=== EXERCISE MATERIALS ===

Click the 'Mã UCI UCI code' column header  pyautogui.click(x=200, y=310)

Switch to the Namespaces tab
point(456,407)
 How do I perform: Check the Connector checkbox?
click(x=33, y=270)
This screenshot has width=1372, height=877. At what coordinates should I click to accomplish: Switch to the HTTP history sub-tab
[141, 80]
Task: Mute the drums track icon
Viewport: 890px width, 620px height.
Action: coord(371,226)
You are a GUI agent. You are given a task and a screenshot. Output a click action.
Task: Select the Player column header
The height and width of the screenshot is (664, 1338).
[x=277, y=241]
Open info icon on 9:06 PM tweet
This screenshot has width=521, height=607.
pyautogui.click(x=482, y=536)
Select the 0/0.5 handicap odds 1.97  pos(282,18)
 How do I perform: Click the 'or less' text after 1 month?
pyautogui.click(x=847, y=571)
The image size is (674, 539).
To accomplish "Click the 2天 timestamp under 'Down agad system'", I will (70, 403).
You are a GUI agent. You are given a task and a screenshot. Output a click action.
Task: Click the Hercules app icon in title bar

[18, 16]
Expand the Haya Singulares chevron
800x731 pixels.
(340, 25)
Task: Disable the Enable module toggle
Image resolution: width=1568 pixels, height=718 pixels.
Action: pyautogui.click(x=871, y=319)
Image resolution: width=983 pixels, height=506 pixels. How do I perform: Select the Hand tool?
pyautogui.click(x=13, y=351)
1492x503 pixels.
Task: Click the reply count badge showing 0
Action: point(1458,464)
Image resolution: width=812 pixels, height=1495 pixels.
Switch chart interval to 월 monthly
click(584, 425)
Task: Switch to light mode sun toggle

===

§ **GOAL**: List every line of the listing that contains the word "accomplish".

§ **OUTPUT BELOW**:
This screenshot has width=1372, height=877. At what coordinates should I click to accomplish: Switch to the HTTP history sub-tab
To accomplish "Click the 2天 timestamp under 'Down agad system'", I will (70, 403).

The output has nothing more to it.